The older I got, the worse the behaviors got. When, at the end of ninth grade, my newly graduated senior boyfriend began vaginal penetration after we had discussed that I did not want to have intercourse yet, my only thought was: He cannot be doing that when I already said I don’t want to—but is he?? Obviously, he was. But I couldn’t believe it. That disbelief held me up at a moment when I really needed to know what I knew and take action for myself. 

In just about all those childhood instances, I knew perfectly well that what was happening was wrong and might even be a crime. Yet my private recognition stayed private, and what showed up on the outside was me feeling baffled and spaced out, nervous, smiling, or apologizing, when I had every right to be furious and to verbally and/or physically resist. 

Grieve what’s true, and prepare to be surprised by your own power. 

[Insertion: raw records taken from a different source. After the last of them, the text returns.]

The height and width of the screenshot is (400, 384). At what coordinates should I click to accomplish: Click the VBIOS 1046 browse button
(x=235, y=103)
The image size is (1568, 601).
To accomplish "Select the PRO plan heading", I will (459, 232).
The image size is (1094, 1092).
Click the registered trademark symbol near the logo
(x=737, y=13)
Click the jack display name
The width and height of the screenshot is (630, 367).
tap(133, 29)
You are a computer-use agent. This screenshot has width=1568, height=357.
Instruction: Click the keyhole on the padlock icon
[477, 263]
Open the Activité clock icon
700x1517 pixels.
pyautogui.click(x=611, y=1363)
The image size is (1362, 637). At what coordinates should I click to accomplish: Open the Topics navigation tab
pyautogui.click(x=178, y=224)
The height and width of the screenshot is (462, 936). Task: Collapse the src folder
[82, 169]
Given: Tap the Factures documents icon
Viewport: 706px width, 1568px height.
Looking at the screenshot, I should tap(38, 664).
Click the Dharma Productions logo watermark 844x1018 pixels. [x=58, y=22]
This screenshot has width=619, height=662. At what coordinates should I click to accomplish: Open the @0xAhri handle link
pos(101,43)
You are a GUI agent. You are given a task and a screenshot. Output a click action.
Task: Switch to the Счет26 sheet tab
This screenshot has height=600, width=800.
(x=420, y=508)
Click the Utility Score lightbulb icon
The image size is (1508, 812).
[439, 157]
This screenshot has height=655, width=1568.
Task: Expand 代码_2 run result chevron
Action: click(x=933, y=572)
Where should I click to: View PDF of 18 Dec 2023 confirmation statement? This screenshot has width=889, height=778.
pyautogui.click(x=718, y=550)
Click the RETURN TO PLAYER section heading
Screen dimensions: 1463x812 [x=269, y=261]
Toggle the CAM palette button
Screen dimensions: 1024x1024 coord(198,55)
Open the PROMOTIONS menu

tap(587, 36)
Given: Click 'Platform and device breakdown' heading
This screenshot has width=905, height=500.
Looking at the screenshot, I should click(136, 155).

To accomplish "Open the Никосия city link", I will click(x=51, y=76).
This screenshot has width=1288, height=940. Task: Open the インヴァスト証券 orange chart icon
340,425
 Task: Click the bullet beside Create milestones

To live at the mercy of our social conditioning – to feel as though we can’t know what we know – is to be under a spell. What breaks the spell? A space where young people can be affirmed in knowing that the people they love or depend on, who should or do know better, may cross their boundaries and harm them; it is not their responsibility to control people’s behavior, but neither is it their burden to protect people from knowing they crossed a line. 

But hearing that information and being changed by it are two different things. Even when we do accept that these things occur, our acceptance of it may only be intellectual, at first. Teacher says: The facts are this and this and this. Students say: Okay. But what if we were to pause—just long enough to acknowledge our grief at this truth, and our rage? 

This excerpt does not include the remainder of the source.